If the vehicle is spinning at a constant angular velocity that is small in comparison with the wheel’s, one can approximate the torque experienced by the wheel as follows:

$${ {M}^{\mathrm{w}}}_{ x} \simeq({J}_{zz} - {J}_{xx})\left (n{\Omega }_{y} + n{\omega }_{\mathrm{o}}\right )$$
(2.154)
$${ {M}^{\mathrm{w}}}_{ y} \simeq({J}_{xx} - {J}_{zz})\left (n{\Omega }_{x} + n{\omega }_{\mathrm{i}}\right )$$
(2.155)
$${ {M}^{\mathrm{w}}}_{ z} \simeq0.$$
(2.156)

By having springs and dampers at the two gimbal locations, the torque components M w x , M w y , and gimbal rates, ωi, ωo, can be made to produce respective angular displacements, that can be measured and calibrated in a manner similar to the single-axis rate gyro. Thus, the vehicle’s spin rates, Ω x , Ω y , are obtained from (2.133) and (2.134). However, the third angular velocity component, Ω z , along the wheel axis cannot be measured. By removing the gimbal restraining springs, the vehicle’s angular displacements (rather than the rates) can be measured in a manner similar to the rate-integrating gyro.

A vertical gyro is a special two-degree of freedom gyro mounted in such a way that its spin axis is always vertical. Consequently, it can measure pitch and roll angular displacements (or rates) of the vehicle (but not yaw). Such a gyro is also called an artificial horizon in aircraft flight displays and provides a basic reference for maintaining a wings-level (unbanked), horizontal attitude. The Sperry autopilot of 1909 was based on a vertical gyro, and was tasked principally with maintaining a wings-level attitude during cruise of the early aircraft. Its utility was demonstrated in the long-distance flights by many aviation pioneers, often in bad weather, or at night (such as the solo, transatlantic flight undertaken by Lindbergh in 1927).

The vertical gyro output voltages can be amplified, and used to directly drive electric motors on mutually perpendicular axes, for either moving the control surfaces or tilting a rocket nozzle for thrust deflection. Therefore, a vertical gyro can perform the important role of a two-axis attitude controller. Examples of the first such gyroscopic flight control systems were the unmanned V-1 “flying bomb” and the V-2 rocket of the 1930s and 40s, and have continued to be useful in the present age in the form of inertial navigation systems for airliners, unmanned aircraft, long-range missiles, and spacecraft.

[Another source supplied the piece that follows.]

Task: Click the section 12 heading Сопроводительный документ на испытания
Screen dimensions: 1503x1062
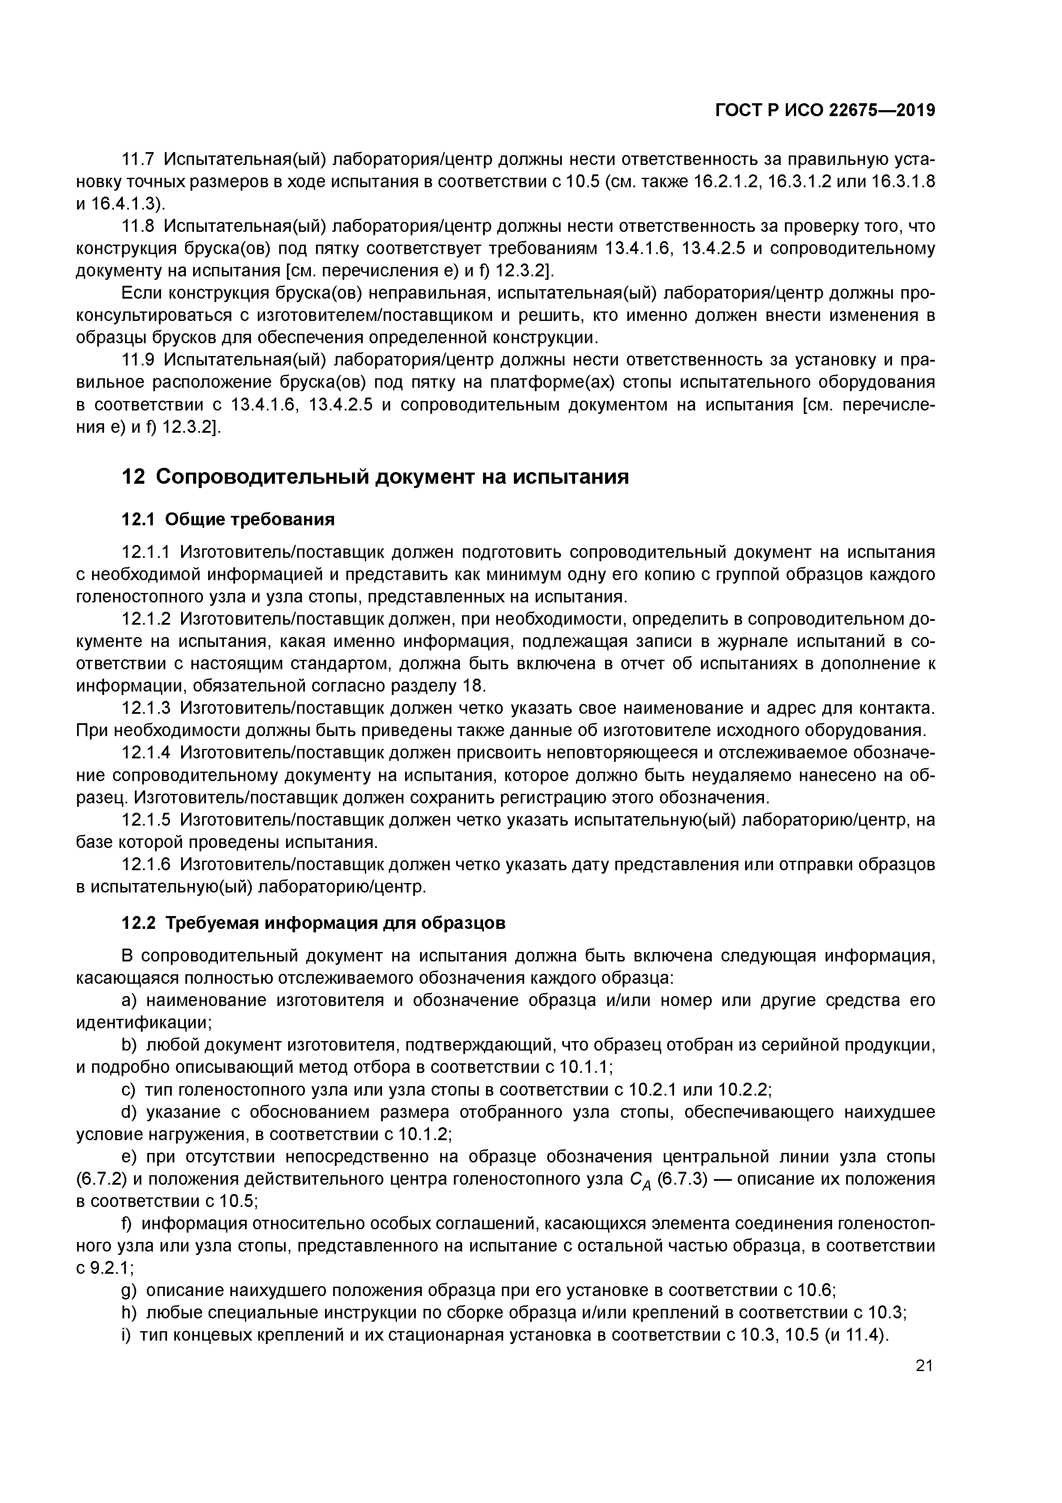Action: [376, 476]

2.8.2 Inertial Measurement Units

Inertial measurement units (IMU) are a set of gyros and accelerometers that produce motion variables as outputs. Traditionally, the IMU consists of a fully gimbaled gyro platform on which the motion sensors are mounted. It contains three gimbal axes, the inner gimbal, ox, the middle gimbal, oy, and the outer gimbal, oz, which are typically aligned with the vehicle’s roll, pitch, and yaw axes, as shown in Fig. 2.17. Each gimbal is driven by a servomotor for keeping the gyro platform fixed in inertial space eventhough the vehicle may have simultaneous rotations about all principal axes. The angle encoders mounted on the gimbal axes provide a feedback to the servos. Such a platform is said to be three-axis stabilized, much like a spacecraft (Chap. 7). The accelerometers and rate gyros mounted on the platform generate the angular rates and displacements by integration  [3]. The angular displacements can also be obtained from the gimbal axes encoders by measuring the roll, pitch, and yaw inclinations of the vehicle relative to the platform.

Fig. 2.17
figure 17

Fully gimbaled, gyro stabilized platform of an inertial measurement unit (IMU)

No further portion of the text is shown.